A senadora Juiza Selma (PSL-MT), relatora do projeto no Senado, pediu para que o texto fosse aprovado sem alterações em relação ao aprovado na Câmara. Para ela, qualquer alteração faria com que o projeto voltasse à Câmara e poderia levar muito tempo para uma aprovação definitiva.
“No meu Estado tem municípios que ficam a centenas de quilômetros de juiz mais próximos. E mulheres que acabaram de ser agredidas pelo marido não podem ficar sob o mesmo teto que o agressor”, disse. “Tive casos, enquanto juíza, do marido quebrar o braço da mulher no caminho do fórum. É assim que acontece”.
A relatora do projeto na CDH (Comissão de Direitos Humanos) da casa, senadora Leila Barros (PSB-DF), já havia manifestado apoio à proposta, que em sua avaliação dará mais agilidade na concessão de medidas protetivas. Ela acrescentou emendas de redação ao texto.
“Acreditamos que, muitas vezes, crimes de violência doméstica poderiam ser evitados, pois a Lei Maria da Penha (Lei 11.340, de 2006) prevê mecanismos eficazes para proteger as mulheres de seus agressores. Falta uma resposta à altura da lei no plano da nossa realidade fática.

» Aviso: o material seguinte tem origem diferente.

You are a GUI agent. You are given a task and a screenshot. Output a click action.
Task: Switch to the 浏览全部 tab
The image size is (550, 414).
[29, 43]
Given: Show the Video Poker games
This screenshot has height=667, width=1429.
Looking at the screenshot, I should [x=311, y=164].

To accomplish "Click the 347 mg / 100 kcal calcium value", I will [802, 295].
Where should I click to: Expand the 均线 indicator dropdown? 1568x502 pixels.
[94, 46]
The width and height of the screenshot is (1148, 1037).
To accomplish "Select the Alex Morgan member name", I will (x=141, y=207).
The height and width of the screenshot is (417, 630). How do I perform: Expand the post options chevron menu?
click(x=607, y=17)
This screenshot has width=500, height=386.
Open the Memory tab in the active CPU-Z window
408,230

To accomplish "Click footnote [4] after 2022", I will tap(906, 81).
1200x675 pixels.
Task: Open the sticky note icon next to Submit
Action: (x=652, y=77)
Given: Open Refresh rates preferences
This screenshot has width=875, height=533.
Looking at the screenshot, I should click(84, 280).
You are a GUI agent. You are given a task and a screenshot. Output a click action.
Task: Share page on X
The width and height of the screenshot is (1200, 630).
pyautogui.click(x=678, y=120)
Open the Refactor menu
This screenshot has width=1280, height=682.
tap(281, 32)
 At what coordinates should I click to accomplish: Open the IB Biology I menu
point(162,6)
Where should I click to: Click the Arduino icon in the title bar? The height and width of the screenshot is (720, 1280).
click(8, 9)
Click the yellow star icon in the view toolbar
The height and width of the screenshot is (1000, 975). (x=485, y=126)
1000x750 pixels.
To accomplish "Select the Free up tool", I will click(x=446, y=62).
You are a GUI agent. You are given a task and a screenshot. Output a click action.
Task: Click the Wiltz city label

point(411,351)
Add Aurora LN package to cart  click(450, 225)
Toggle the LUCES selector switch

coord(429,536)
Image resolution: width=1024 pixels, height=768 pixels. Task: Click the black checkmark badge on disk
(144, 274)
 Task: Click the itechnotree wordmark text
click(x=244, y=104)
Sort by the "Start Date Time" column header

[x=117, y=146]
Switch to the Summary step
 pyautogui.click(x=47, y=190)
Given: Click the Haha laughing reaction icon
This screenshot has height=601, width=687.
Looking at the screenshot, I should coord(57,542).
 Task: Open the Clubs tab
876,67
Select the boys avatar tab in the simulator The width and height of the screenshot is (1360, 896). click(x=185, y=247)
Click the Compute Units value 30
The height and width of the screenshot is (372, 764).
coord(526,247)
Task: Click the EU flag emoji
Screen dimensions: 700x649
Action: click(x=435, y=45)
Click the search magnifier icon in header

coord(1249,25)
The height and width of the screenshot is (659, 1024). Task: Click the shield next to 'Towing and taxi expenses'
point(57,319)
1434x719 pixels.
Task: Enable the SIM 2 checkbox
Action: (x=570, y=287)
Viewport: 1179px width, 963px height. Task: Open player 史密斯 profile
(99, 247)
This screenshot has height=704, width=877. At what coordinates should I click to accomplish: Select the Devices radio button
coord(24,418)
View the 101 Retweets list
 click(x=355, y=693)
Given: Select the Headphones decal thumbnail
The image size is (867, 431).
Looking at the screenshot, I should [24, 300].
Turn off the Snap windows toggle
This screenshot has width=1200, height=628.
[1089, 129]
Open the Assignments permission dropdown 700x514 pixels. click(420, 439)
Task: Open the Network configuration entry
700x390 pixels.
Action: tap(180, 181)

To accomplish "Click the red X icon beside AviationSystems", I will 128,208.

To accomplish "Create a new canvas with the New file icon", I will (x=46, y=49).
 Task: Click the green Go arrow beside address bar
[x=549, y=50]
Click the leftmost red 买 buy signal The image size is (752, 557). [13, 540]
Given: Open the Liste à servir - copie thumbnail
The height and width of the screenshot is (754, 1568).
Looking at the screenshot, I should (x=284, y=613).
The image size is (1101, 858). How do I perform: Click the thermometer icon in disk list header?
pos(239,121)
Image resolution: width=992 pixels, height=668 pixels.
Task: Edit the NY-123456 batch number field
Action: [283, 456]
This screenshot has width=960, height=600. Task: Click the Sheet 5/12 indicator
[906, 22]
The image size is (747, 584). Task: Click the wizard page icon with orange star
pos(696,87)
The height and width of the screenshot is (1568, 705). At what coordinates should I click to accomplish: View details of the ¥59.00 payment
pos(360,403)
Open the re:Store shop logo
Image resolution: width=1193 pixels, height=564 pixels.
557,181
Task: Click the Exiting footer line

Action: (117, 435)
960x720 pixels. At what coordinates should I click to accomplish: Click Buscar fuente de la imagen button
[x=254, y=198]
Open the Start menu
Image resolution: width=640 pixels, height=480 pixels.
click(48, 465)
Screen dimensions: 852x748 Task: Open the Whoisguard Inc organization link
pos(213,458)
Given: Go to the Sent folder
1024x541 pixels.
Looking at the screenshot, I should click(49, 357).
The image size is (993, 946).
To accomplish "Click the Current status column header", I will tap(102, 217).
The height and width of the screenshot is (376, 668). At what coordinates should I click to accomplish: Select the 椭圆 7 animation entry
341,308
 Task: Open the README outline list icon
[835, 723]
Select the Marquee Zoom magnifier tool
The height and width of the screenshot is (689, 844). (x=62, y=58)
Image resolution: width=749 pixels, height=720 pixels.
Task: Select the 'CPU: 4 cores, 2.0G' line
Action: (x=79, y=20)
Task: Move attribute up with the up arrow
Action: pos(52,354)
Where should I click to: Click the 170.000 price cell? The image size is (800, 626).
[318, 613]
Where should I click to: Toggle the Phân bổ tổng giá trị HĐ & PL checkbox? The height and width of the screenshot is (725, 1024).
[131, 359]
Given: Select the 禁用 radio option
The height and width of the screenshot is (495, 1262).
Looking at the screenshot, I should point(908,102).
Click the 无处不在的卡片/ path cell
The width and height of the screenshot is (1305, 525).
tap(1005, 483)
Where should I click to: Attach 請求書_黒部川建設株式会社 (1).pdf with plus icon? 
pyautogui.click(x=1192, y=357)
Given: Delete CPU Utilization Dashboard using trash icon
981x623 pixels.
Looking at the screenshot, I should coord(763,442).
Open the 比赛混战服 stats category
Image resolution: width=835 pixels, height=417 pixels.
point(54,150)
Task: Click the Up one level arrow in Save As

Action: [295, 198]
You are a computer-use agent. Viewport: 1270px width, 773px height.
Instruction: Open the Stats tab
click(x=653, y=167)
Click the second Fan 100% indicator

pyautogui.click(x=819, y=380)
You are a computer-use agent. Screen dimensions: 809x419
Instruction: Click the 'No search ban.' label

Temos que combater a morosidade no deferimento das medidas protetivas”, defendeu em fevereiro, quando o tema passou pela comissão.
À época da aprovação pela CDH, a senadora Selma Arruda (PSL-MT) registrou que o Fonavid (Fórum Nacional de Juízas e Juízes de Violência Doméstica e Familiar contra a Mulher) apontava que o texto violaria princípios constitucionais da inafastabilidade da jurisdição e da tripartição dos Poderes. Ela ressaltou, contudo, que essa questão poderia ser resolvida na CCJ (Comissão de Constituição e Justiça).